[Stored data]

● ● ● ● ● ● ●

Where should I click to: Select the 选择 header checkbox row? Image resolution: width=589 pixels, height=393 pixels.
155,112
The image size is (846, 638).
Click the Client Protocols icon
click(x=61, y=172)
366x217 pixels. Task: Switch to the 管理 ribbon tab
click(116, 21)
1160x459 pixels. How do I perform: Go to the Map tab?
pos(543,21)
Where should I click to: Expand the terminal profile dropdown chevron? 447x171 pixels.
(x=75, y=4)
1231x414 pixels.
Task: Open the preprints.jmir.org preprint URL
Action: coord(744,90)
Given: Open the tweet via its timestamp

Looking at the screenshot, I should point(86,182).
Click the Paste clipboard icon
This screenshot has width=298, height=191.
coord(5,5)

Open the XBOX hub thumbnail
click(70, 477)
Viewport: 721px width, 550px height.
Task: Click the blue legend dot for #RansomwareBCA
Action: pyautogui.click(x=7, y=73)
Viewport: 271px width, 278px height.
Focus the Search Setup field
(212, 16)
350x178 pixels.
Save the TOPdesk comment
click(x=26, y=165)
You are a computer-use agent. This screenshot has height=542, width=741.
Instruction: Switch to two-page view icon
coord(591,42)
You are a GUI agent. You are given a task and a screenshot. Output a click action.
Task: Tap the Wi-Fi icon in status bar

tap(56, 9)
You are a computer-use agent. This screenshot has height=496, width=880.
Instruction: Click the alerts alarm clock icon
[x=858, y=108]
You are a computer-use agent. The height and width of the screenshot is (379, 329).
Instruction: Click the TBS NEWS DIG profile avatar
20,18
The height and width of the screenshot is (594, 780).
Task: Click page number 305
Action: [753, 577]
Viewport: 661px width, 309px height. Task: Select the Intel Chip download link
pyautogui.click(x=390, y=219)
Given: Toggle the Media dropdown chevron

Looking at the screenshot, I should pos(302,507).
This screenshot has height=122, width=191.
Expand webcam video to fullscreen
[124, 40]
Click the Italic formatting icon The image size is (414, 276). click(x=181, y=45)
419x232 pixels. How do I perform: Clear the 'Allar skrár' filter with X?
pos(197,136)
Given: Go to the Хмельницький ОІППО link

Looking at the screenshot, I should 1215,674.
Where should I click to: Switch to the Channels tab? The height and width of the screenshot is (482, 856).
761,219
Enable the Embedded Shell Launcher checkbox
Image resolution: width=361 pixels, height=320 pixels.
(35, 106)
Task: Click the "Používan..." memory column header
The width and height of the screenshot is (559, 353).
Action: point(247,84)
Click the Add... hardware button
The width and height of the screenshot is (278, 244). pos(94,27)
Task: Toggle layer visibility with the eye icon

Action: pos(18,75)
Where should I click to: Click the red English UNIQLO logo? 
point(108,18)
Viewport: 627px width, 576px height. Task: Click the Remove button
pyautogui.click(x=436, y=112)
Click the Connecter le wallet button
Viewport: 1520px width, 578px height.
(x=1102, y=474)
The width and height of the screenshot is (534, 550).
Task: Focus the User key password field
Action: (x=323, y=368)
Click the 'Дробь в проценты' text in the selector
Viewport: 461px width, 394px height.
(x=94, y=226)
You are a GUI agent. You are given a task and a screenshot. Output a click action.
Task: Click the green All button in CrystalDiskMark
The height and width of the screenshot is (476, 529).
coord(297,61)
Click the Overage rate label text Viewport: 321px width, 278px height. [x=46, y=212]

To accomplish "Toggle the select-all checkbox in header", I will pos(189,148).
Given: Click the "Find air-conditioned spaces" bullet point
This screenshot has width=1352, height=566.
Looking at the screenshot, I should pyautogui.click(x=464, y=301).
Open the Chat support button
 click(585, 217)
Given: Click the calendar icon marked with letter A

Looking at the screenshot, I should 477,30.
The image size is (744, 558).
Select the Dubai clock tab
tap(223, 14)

● ● ● ● ● ● ●

_Directions_: Once you find the line containing "Open the Chat support button", copy it and every line after it through the end of the records, exactly and nothing else.

_Output_:
Open the Chat support button
 click(585, 217)
Given: Click the calendar icon marked with letter A

Looking at the screenshot, I should 477,30.
The image size is (744, 558).
Select the Dubai clock tab
tap(223, 14)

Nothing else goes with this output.